What you produce should be every line from the data that includes "agent".

▶ Data excerpts
◆ ◆ ◆ ◆

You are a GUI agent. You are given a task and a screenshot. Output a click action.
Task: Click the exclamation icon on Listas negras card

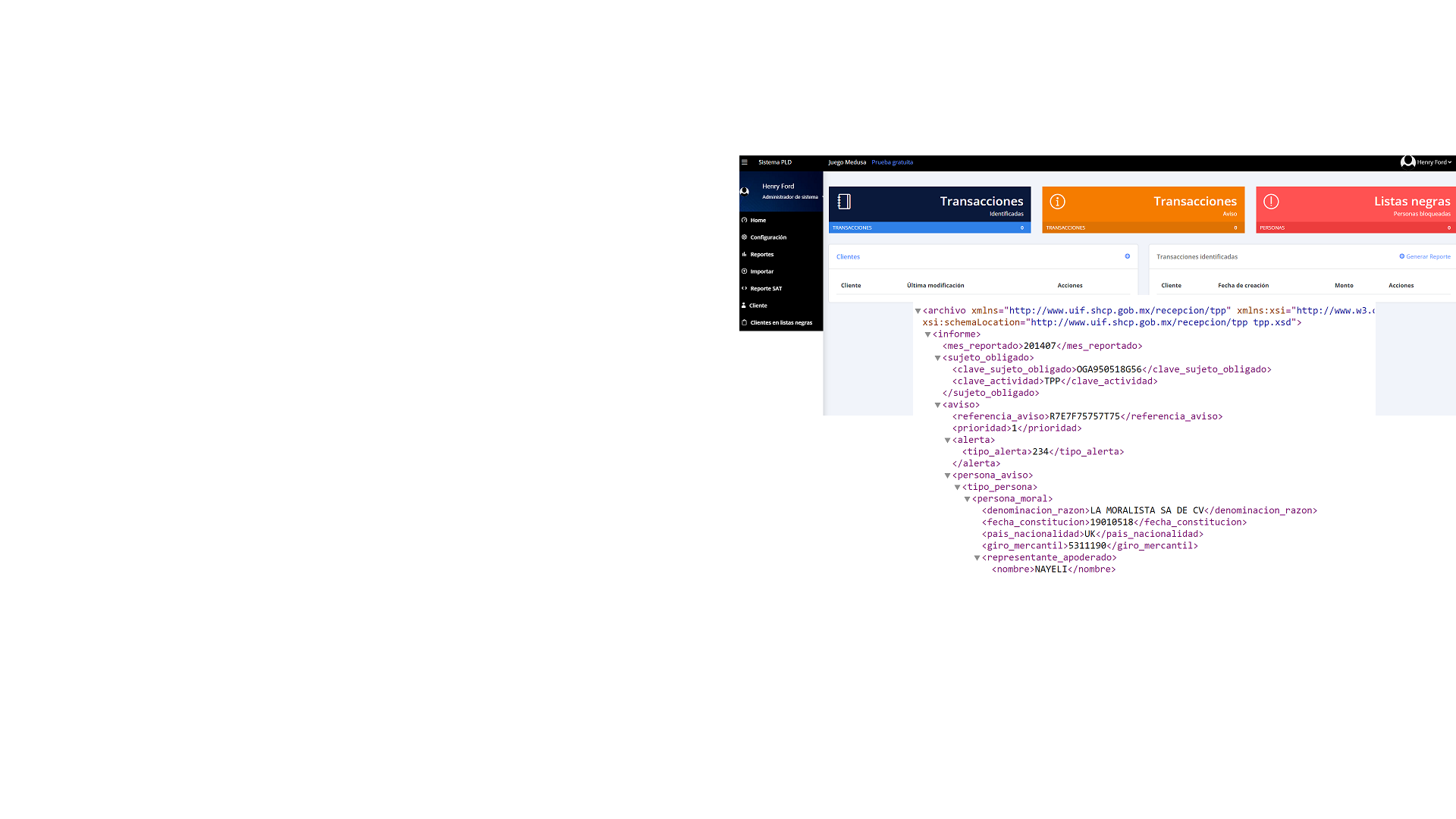pos(1271,202)
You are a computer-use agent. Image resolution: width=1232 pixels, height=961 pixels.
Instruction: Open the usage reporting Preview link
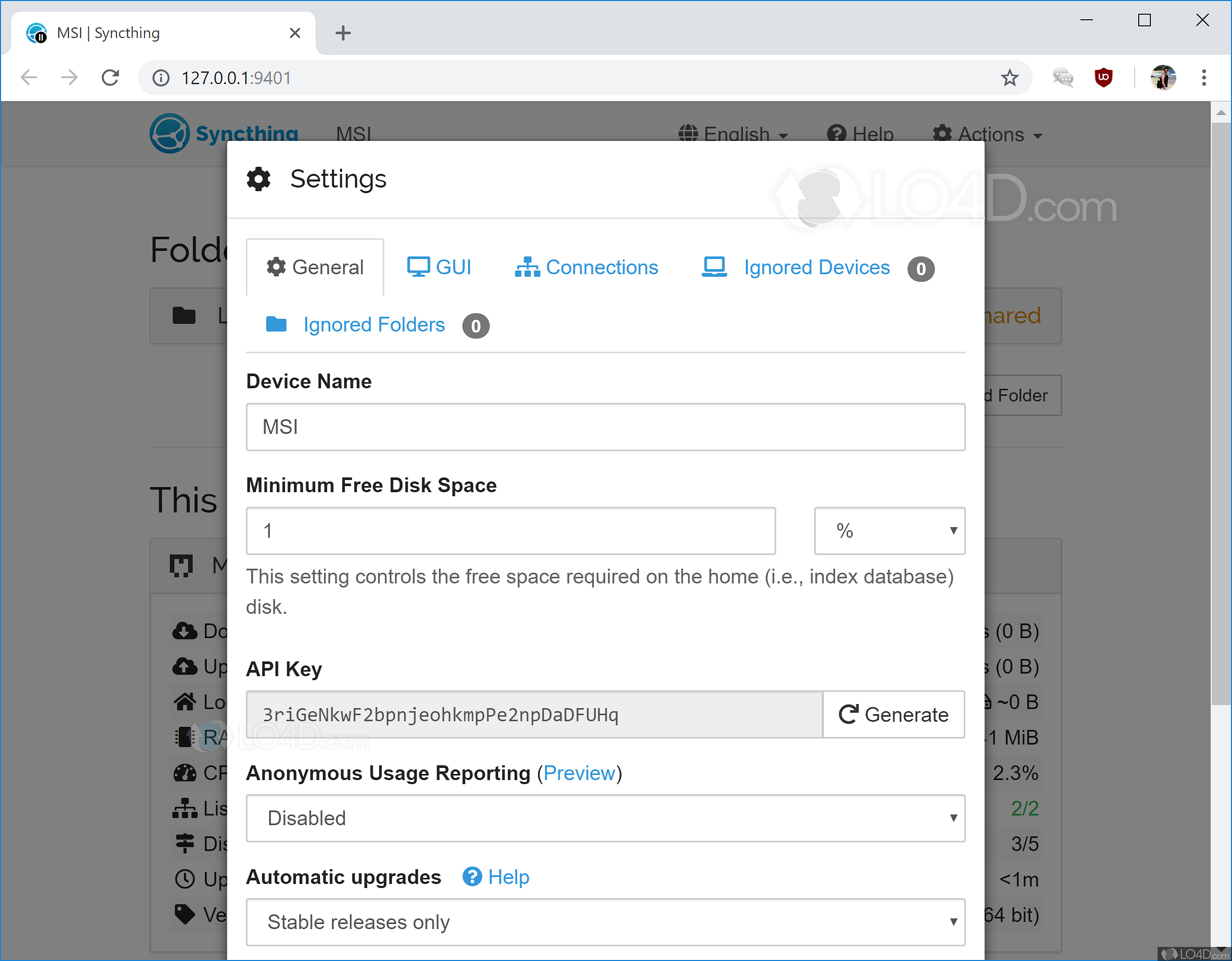[580, 773]
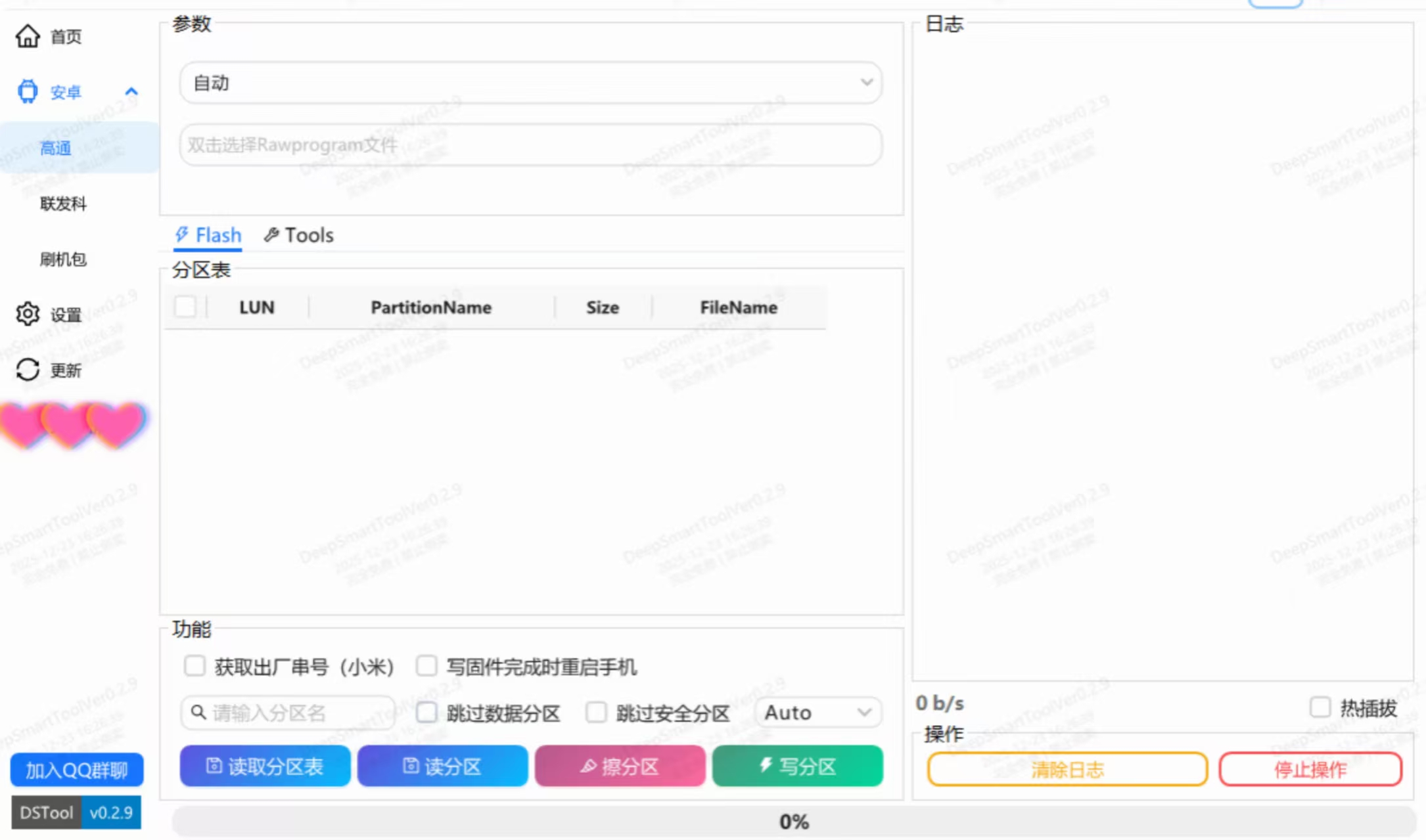Click the 0% progress bar
Screen dimensions: 1426x840
[x=795, y=821]
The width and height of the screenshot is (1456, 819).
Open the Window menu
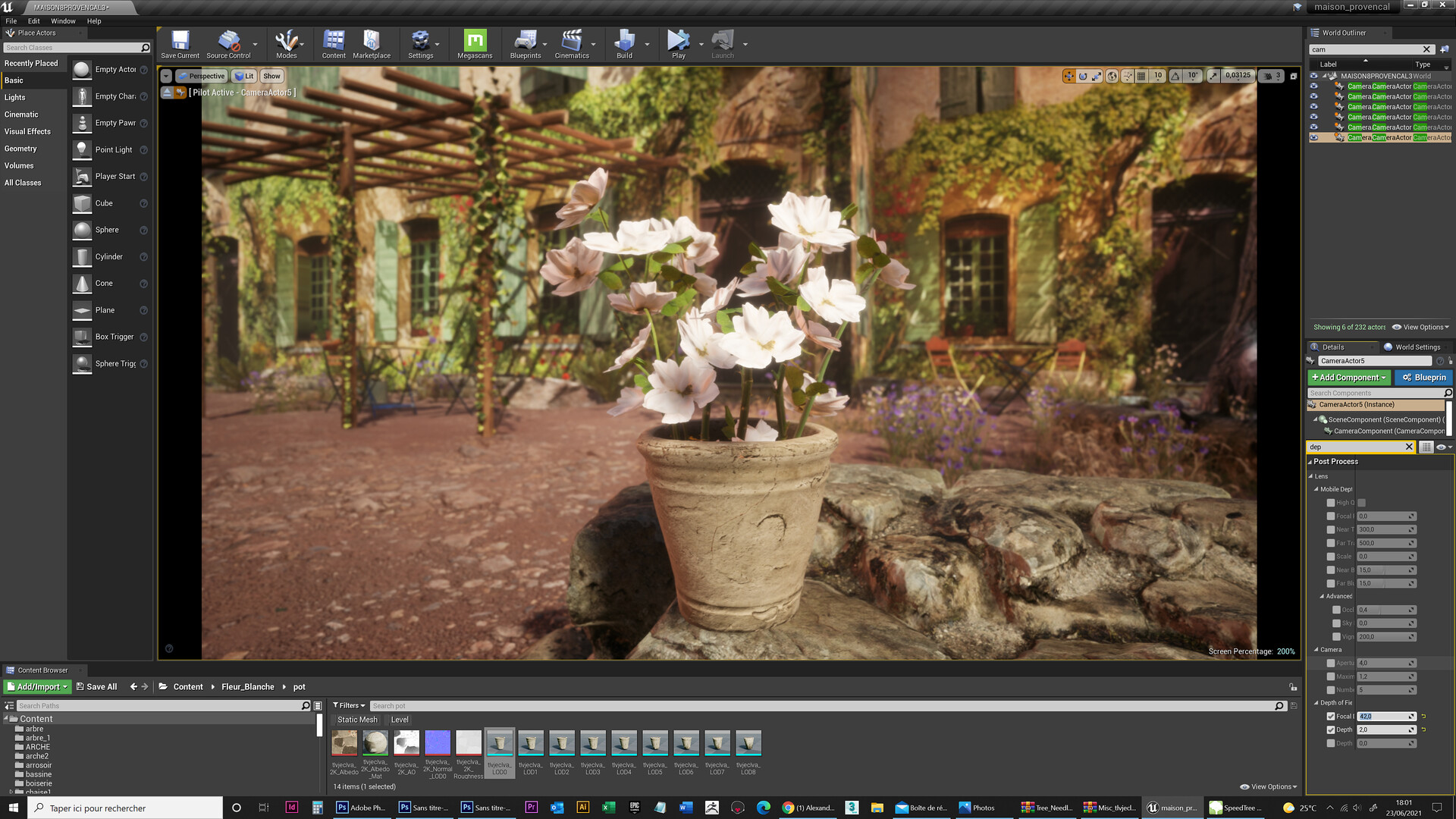pyautogui.click(x=63, y=21)
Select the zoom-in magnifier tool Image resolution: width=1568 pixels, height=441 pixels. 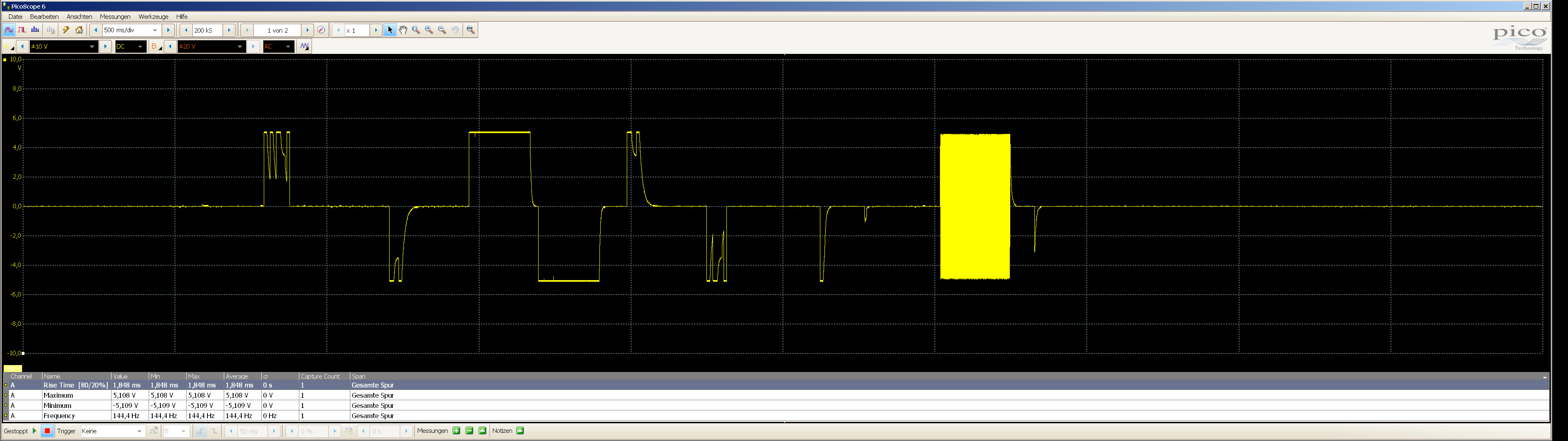point(429,30)

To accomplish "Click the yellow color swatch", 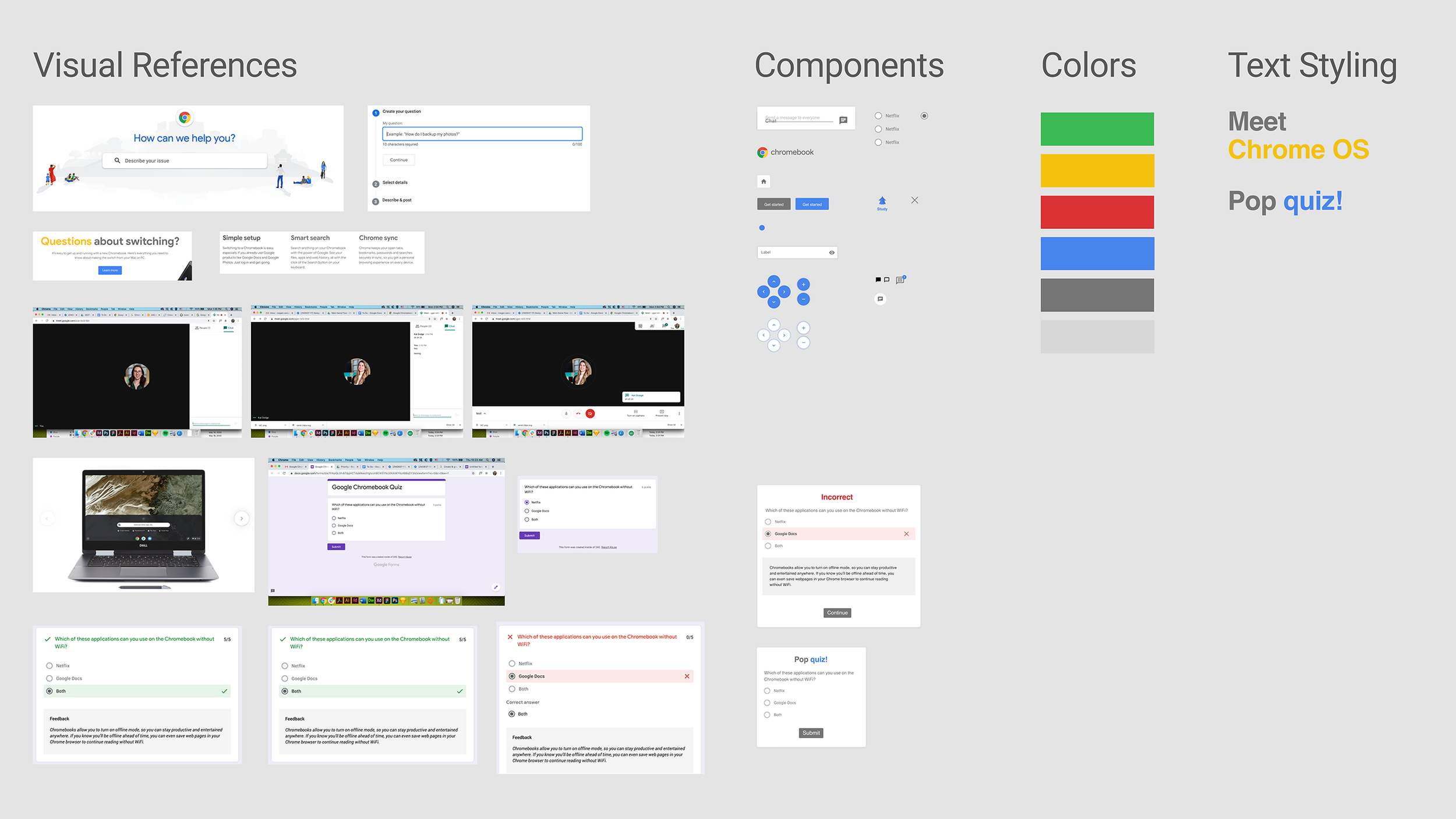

◆ ◆ ◆ ◆

▶ Task solution
You are a GUI agent. You are given a task and a screenshot. Output a click action.
You are a computer-use agent. Image resolution: width=1232 pixels, height=961 pixels.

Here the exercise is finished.